A sequel worthy of Hollywood
It’s ironically fitting that Hello Games’s Joe Danger 2: The Movie is such a Hollywood-esque sequel. It trades in the charm and focus of the first game for bombast and epicness. Sure, it’s more robust and varied, but there was something endearing about the original’s simplicity that seems to be gone.
Joe Danger 2 is a side-scrolling game in the vein of Trials and Excitebike. You play as a stuntman for an upcoming Hollywood action movie. This brings with it a wide variety of mission objectives. In addition to collecting stars, maintaining combos and finding hidden pickups, you’ll also come across new tasks such as pursuing foes, outrunning avalanches, disabling warheads and evading helicopter missiles.
This makes for a surprisingly different tone when compared to the first game. The sequel is less about precision platforming and more about racing against the clock. This is still perfectly enjoyable and is in some ways a welcome change of pace.
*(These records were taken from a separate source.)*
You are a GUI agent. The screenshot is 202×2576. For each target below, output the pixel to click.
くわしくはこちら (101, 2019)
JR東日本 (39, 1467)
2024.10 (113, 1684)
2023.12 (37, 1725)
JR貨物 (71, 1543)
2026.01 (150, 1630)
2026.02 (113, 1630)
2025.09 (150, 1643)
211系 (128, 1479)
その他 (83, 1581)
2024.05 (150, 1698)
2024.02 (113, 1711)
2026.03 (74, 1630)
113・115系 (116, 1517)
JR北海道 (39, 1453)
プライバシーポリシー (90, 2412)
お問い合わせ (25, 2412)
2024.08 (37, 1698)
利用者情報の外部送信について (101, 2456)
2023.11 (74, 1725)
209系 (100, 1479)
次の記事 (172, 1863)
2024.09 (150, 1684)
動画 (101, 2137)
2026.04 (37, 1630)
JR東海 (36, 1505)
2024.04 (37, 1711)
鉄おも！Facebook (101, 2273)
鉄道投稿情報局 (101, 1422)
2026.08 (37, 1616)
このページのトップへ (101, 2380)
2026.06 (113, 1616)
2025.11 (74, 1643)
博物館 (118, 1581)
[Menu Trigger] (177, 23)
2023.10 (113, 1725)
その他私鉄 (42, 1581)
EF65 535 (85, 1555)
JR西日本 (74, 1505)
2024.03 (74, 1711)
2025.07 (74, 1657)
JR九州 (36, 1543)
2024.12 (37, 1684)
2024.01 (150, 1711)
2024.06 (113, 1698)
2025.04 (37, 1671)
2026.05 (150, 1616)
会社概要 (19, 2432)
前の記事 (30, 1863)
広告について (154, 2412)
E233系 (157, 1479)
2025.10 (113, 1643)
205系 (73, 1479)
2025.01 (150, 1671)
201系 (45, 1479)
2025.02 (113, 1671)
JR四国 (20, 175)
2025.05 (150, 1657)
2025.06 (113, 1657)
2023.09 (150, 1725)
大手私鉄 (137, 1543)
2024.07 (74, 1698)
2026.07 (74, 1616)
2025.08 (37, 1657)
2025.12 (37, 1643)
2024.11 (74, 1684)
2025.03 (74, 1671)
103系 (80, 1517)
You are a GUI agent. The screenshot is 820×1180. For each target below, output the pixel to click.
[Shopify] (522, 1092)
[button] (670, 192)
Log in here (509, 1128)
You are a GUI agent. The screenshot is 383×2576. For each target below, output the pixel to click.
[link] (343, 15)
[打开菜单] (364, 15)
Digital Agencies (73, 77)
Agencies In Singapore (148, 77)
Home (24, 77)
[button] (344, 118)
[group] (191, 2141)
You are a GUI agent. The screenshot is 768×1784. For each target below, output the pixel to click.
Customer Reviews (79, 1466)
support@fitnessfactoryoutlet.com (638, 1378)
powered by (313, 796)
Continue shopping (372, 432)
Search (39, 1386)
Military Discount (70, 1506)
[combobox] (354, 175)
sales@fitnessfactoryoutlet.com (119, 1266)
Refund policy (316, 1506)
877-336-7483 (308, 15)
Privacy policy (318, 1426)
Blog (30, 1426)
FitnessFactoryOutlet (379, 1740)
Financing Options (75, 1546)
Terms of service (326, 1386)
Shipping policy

However, it’s not quite as memorable as the deceptively hard tests of patience and precision found in the first game.
Joe Danger 2 features a much larger assortment of vehicles this time around. Instead of only defying death on his motorcycle, Joe will now ride snowmobiles, minecarts, quadbikes, skis, unicycles and even jetpacks. You’ll switch between vehicles nearly every level, sometimes even within a single level. While they’re all fun to use, you’re never given the same ample time to master any of them that you were given in the first game.
Thankfully, Joe Danger 2 retains a vibrant cartoony style. It’s a pleasure to look at, thanks to a bright color palette and varied environments. Stage backdrops range from a busy urban street to a snow covered mountain side.
However, the director of Joe’s movie is flat out insufferable. He’ll constantly yell at you when you need to duck or jump to avoid obstacles. Every time you restart a level, he’ll scream “Action!” with increasing fanaticism. At the end of each act, you’re forced to sit through an unskippable clipshow of the levels you just completed while the director shrieks like he’s having a fervent mental breakdown. As a result, I played a large portion of the game with the sound turned off.
As a sequel, Joe Danger 2: The Movie is a game of trade-offs. It adds more objectives, more environments, and more vehicles, but lacks the same novelty and focus. It still manages to occasionally hit the same magical beats that its predecessor hit, but it often feels scatterbrained. Hello Games had a lofty standard to live up to, and what it delivers is still fun, but it’s not quite as special.